The seven LEED-certified rowhomes (to be joined later by a pair across the street) incorporate insulated concrete form foundations and walls, bamboo flooring, solar-light pipes, cement board siding, ultra-high efficiency heating systems, and other sustainable design elements.

The project was undertaken by Habitat for Humanity Philadelphia, whose interest in sustainable design was prompted by “the long-term durability and affordability to operate and maintain [that] it provides for homeowners,” says Jon Musselman, Habitat’s director of project planning. “We also hoped that going into the LEED program would attract partners who would want to invest in a project that pushed the envelope a little bit.”
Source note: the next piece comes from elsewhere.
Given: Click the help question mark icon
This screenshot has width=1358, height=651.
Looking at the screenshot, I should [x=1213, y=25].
Through the Collaborative, Habitat Philadelphia was connected with a team of architects from the firm of Wallace Roberts & Todd (WRT), who designed the homes in response to the concerns of both Habitat and the East Parkside Residents’ Association. The local community, explains Maarten Pesch, the lead WRT volunteer architect on the project, had three main concerns they wanted this project to address: Restoring an uninterrupted streetwall to remedy the number of vacant lots on the street; rebuilding facades in brick to maintain the character of the neighborhood; and improving the sustainability of the area.

The number one obstacle in building these homes, as with any sustainable building project, was upfront costs. But despite the expense and difficulties in the planning and construction period, which spanned roughly five years, Pesch says that ultimately the green approach will pay off for residents.

“For people living in these homes, their utility bills will be significantly reduced,” he says. “Also, when you build with sustainable materials and put sustainable mechanical systems in, the air quality will automatically be better, which is especially important in urban environments.”

Working with Habitat also provided its own unique challenges. “Habitat typically selects construction methods and materials that are volunteer friendly,” Pesch says. While swinging hammers and putting up siding is easily teachable, some aspects of sustainable building require specialized skills. “So, there was an interesting dance between what works for Habitat, what works for the residents, what works for the volunteers, and what would be the right method and systems to approach the project in a sustainable way.”